Crude Oil to Rise in 2018
A survey of 31 economists and analysts polled by Reuters showed Brent crude (LCOc1) would average nearly $64 a barrel in 2018, versus $63 forecast in the February survey, but below the $67.18 average for the benchmark so far in 2018.
Brent prices have risen 4 percent this year, supported by a deal between the Organization of the Petroleum Exporting Countries and non-OPEC producers led by Russia to curb output by about 1.8 million barrels per day (bpd) through 2018.
The price briefly rose above $70 a barrel this week, supported by tension in the Middle East and declining output in Venezuela, one of the group’s largest producers, where economic crisis has cut production to its lowest in nearly 30 years.
A sustained drawdown in U.S. inventories also helped push the price up towards $70, a peak last seen in December 2014.

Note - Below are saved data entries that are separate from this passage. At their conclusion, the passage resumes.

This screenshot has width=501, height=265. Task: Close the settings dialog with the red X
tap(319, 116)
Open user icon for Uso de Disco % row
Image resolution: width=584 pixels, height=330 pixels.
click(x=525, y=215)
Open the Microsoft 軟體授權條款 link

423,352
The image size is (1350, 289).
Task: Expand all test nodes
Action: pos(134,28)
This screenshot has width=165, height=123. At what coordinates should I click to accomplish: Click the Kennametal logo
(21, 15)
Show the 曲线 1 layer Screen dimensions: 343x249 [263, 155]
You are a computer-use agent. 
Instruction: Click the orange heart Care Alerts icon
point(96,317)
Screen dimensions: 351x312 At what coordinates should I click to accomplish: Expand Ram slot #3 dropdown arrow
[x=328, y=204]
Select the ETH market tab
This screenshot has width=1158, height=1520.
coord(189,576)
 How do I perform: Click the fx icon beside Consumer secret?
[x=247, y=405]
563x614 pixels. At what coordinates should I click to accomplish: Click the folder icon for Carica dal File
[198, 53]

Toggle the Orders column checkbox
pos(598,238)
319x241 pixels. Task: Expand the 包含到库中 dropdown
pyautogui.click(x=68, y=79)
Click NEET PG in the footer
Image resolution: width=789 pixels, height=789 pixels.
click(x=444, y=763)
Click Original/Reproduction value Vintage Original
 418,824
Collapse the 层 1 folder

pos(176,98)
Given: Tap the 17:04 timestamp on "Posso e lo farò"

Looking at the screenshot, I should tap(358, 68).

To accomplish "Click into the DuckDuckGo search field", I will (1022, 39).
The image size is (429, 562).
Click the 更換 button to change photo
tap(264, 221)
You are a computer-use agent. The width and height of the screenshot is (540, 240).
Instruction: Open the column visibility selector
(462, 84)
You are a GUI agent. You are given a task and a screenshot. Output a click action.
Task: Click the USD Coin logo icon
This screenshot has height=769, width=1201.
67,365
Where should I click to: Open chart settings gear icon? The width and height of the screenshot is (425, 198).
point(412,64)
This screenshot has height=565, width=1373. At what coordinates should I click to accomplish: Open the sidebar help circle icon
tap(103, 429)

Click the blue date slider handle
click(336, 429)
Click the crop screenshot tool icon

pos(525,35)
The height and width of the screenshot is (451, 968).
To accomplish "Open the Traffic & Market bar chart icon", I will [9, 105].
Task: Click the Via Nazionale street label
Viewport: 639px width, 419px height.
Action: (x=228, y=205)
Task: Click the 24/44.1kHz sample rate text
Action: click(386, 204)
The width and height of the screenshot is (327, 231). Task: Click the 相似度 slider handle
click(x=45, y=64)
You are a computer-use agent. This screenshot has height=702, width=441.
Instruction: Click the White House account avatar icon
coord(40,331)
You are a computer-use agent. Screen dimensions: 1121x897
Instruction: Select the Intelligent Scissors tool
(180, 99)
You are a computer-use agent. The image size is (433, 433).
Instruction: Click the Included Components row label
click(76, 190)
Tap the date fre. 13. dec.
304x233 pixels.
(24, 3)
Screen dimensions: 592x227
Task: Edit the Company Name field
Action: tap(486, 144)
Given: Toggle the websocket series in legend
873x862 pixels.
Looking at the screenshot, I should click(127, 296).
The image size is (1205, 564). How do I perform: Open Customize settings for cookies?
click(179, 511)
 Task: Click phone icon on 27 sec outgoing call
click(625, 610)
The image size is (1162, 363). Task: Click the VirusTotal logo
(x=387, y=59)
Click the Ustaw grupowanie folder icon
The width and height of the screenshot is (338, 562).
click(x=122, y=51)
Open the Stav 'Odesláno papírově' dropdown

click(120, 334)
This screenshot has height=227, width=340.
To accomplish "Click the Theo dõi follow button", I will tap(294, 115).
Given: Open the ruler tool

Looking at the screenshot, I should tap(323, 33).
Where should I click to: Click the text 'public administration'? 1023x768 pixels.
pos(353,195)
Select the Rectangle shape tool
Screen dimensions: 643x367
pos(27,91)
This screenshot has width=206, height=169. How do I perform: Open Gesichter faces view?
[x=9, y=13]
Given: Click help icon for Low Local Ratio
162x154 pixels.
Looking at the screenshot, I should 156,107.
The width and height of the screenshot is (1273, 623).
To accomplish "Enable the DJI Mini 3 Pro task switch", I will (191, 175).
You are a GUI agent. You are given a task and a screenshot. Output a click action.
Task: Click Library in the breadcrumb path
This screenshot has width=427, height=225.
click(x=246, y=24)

“We view it rather unlikely that OPEC will exit already by mid-year. However, talking about a possible extension of the deal beyond 2018, we are rather skeptical,” Hannes Loacker of Raiffeisen Capital Management said.
“We see a big challenge in bringing in Russia once more. Without Russian participation, the will of some other OPEC members may also be abating somewhat.”
Saudi Arabia and Russia are working on a long-term pact that could extend controls over world crude supplies by major exporters for many years.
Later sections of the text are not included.